*** Opening of DATASET CONTENT ***

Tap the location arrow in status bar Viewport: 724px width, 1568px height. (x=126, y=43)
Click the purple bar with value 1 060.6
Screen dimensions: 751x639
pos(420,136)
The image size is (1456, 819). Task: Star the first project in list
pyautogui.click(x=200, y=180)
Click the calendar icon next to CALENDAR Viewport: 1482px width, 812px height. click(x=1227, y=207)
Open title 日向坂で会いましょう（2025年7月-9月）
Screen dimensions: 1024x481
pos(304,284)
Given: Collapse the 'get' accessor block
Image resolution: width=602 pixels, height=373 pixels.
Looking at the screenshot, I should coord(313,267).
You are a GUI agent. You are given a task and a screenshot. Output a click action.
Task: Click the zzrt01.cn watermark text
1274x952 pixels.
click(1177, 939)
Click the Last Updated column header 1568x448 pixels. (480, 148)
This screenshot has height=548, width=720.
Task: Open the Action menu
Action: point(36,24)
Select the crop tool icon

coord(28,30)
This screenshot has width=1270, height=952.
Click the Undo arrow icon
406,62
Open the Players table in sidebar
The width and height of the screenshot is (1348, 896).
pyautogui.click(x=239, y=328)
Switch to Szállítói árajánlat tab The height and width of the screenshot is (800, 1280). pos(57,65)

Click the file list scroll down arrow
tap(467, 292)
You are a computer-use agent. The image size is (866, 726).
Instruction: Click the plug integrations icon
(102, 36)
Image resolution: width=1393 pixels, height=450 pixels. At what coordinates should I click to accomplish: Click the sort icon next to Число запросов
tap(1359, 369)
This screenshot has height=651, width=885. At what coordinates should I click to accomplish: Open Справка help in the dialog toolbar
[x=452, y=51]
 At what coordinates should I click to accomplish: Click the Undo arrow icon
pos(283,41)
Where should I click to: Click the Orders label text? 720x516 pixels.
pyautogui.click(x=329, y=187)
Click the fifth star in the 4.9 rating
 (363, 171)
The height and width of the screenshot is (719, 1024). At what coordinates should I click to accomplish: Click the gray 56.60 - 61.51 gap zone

*** Close of DATASET CONTENT ***

_WORK REQUEST_
Please retype, exactly as written, every line from the line containing "Click the fifth star in the 4.9 rating" through the last line of the records above, including both of those lines, and nothing else.

_ANSWER TO THIS PROBLEM_
Click the fifth star in the 4.9 rating
 (363, 171)
The height and width of the screenshot is (719, 1024). At what coordinates should I click to accomplish: Click the gray 56.60 - 61.51 gap zone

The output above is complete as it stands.